• WHAT NEEDS TO BE DONE:
Set the records down again. Match every line exactly.

--- SOURCE DATA Enclosed Below ---

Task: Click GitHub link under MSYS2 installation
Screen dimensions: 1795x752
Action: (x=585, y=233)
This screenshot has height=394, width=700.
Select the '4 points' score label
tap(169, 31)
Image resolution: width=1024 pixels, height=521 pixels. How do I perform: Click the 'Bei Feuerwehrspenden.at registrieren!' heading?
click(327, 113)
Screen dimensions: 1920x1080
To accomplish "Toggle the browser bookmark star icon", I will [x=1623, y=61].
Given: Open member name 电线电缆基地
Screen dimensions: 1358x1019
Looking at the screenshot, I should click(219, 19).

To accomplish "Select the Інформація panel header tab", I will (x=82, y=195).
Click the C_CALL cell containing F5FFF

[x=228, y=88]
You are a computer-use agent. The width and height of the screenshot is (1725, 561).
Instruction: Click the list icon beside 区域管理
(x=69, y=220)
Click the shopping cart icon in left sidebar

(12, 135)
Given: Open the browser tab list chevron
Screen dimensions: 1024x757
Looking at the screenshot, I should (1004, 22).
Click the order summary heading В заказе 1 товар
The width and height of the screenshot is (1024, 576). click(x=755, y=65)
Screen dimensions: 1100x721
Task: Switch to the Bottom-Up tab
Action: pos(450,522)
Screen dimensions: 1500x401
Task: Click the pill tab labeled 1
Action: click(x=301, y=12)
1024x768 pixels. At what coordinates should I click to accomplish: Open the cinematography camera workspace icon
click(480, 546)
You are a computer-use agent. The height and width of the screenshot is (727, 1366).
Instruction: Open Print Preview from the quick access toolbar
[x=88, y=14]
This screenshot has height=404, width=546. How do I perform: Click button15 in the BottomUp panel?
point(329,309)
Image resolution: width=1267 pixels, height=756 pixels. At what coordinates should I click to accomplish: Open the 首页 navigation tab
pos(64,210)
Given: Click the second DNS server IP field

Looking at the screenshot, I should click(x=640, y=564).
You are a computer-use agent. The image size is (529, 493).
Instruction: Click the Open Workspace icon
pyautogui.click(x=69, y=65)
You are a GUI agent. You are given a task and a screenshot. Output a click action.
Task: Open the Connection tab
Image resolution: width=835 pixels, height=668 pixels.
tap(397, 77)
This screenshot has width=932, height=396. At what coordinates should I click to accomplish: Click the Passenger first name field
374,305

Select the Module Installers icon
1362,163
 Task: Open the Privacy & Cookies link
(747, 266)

--- End of Enclosed SOURCE DATA ---

• FINAL ANSWER:
Task: Click GitHub link under MSYS2 installation
Screen dimensions: 1795x752
Action: (x=585, y=233)
This screenshot has height=394, width=700.
Select the '4 points' score label
tap(169, 31)
Image resolution: width=1024 pixels, height=521 pixels. How do I perform: Click the 'Bei Feuerwehrspenden.at registrieren!' heading?
click(327, 113)
Screen dimensions: 1920x1080
To accomplish "Toggle the browser bookmark star icon", I will [x=1623, y=61].
Given: Open member name 电线电缆基地
Screen dimensions: 1358x1019
Looking at the screenshot, I should click(219, 19).

To accomplish "Select the Інформація panel header tab", I will (x=82, y=195).
Click the C_CALL cell containing F5FFF

[x=228, y=88]
You are a computer-use agent. The width and height of the screenshot is (1725, 561).
Instruction: Click the list icon beside 区域管理
(x=69, y=220)
Click the shopping cart icon in left sidebar

(12, 135)
Given: Open the browser tab list chevron
Screen dimensions: 1024x757
Looking at the screenshot, I should (1004, 22).
Click the order summary heading В заказе 1 товар
The width and height of the screenshot is (1024, 576). click(x=755, y=65)
Screen dimensions: 1100x721
Task: Switch to the Bottom-Up tab
Action: pos(450,522)
Screen dimensions: 1500x401
Task: Click the pill tab labeled 1
Action: click(x=301, y=12)
1024x768 pixels. At what coordinates should I click to accomplish: Open the cinematography camera workspace icon
click(480, 546)
You are a computer-use agent. The height and width of the screenshot is (727, 1366).
Instruction: Open Print Preview from the quick access toolbar
[x=88, y=14]
This screenshot has height=404, width=546. How do I perform: Click button15 in the BottomUp panel?
point(329,309)
Image resolution: width=1267 pixels, height=756 pixels. At what coordinates should I click to accomplish: Open the 首页 navigation tab
pos(64,210)
Given: Click the second DNS server IP field

Looking at the screenshot, I should click(x=640, y=564).
You are a computer-use agent. The image size is (529, 493).
Instruction: Click the Open Workspace icon
pyautogui.click(x=69, y=65)
You are a GUI agent. You are given a task and a screenshot. Output a click action.
Task: Open the Connection tab
Image resolution: width=835 pixels, height=668 pixels.
tap(397, 77)
This screenshot has width=932, height=396. At what coordinates should I click to accomplish: Click the Passenger first name field
374,305

Select the Module Installers icon
1362,163
 Task: Open the Privacy & Cookies link
(747, 266)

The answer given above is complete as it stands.